**EXERCISE DIRECTIONS**
Count how many lines in the data below contain the word "using", treating uppercase and lowercase as different, and reply with only that number.

**TASK INPUTS**
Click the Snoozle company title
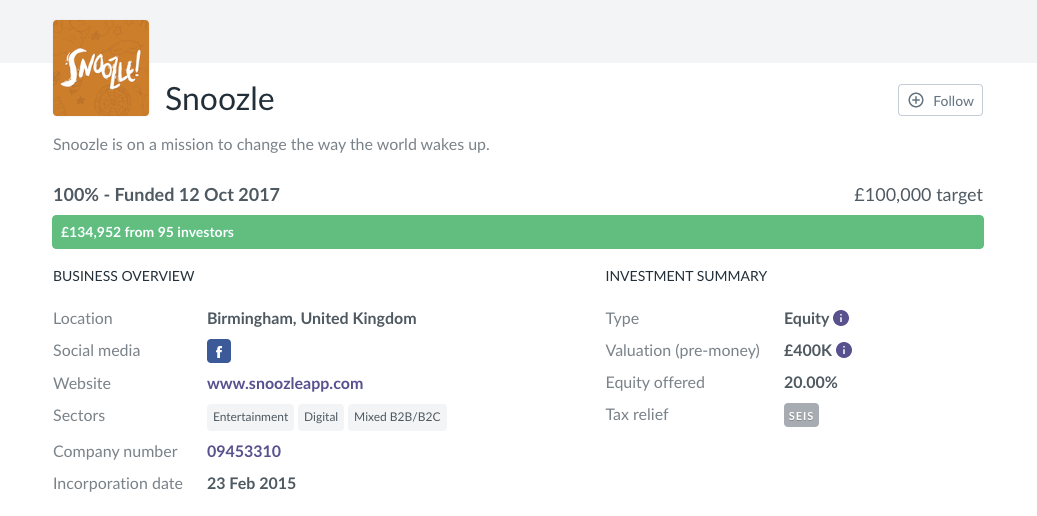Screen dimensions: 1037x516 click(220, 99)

---

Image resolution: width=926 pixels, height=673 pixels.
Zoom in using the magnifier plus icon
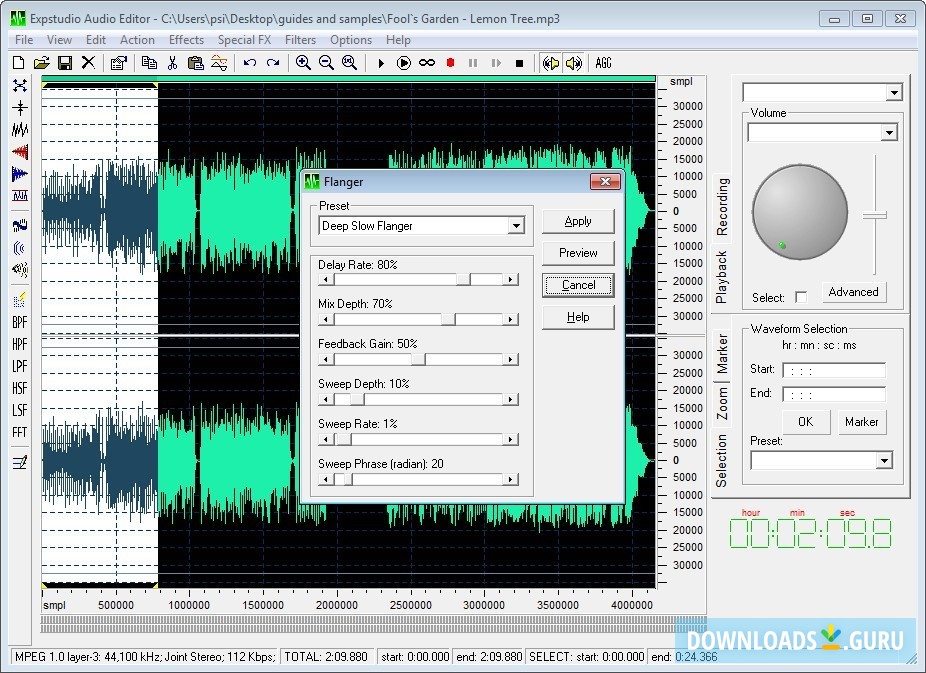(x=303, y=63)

**CORRECT RESULT**
1